We want things to change. This wish, in itself, is like believing that being anxious about whether the sun rises or not will help it to do so. Life is change. But we also want it to get better, which means to change according to our own notions of success. So, we try to control what happens, believing that the tension this causes between life and our ideas about it is what it means to feel responsible. There is something misplaced in this mixture of life and our longings that grows unseen. The reason we strain as we do to carry this daily load is because we believe it is what's required of us to create a real self.
However, for all our struggle, no permanent self appears; only a kind of peculiar suffering manifests itself again and again, giving us an unwanted sense that its permanence may be all there is to life. The only self that finds this sad state of affairs to its liking is an intimate enemy . . . because its idea of permanence means having something to struggle with permanently! When we try to change life in response to the prodding of this false self, the results are self-formational.
All self-formational changes are awkward and temporary at best, because they are not rooted in reality. The struggle we undergo to bring them about is not only painful in itself, but causes additional suffering, as when our false sense of responsibility causes us not only to interfere with our own lives, but with those of others around us. Wrongly believing that the way someone else behaves is our responsibility not only makes us suffer, but that person as well when we try to meddle with his or her life. Our growing awareness of our mistake causes us to become disenchanted with the self-formational approach to living, and we begin to seek the transformational life instead.

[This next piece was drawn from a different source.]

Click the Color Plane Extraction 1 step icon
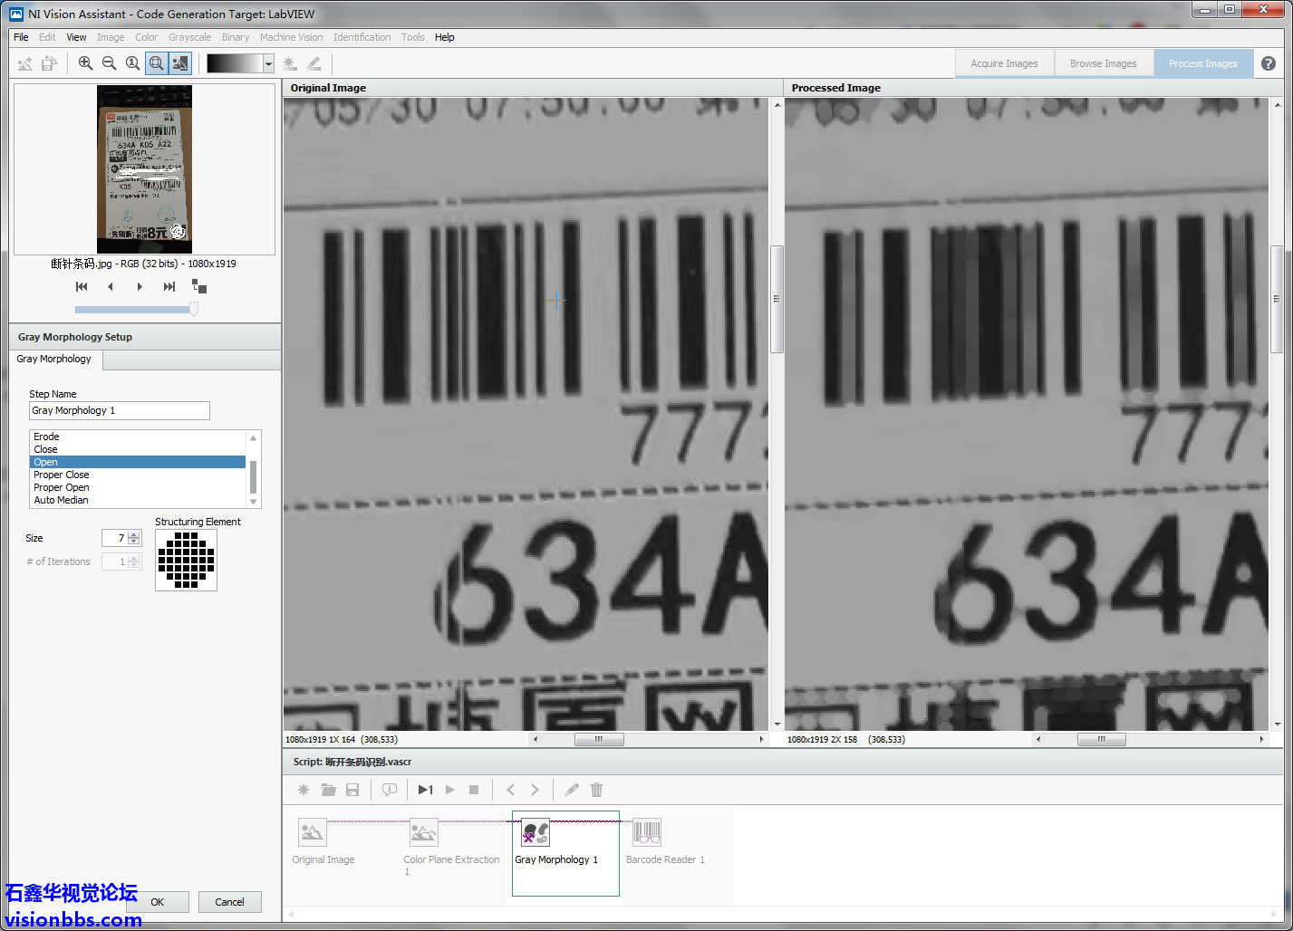1293x931 pixels. click(x=424, y=833)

Wouldn't you like to just let go? To release once and for all that recurring feeling that you're just not making it? Or, how about the weight of fearing what others think of you? Your concern for the future? Wouldn't it be wonderful to just drop the burden of feeling responsible for the outcome of every event? To just walk away? Yes. It is possible to live this lightly.
As we recognize the futility of trying to force ourselves and our lives into what we think they should be, we also begin to understand that all of our suffering for what we perceive as "coming up short" in life is self-inflicted. What we once mistook for being responsible to our future now shows itself to be only an unconscious punishment in the present. Our findings don't mean that we don't take necessary practical actions for our well-being, or that we are not decent to others. It means that we let go of feeling responsible for the future as though we must control its outcome. We realize that there is no way that our painful concern can positively affect any outcome, so we drop that concern. Bit by bit, we begin to hear what real life has been trying to tell us all along.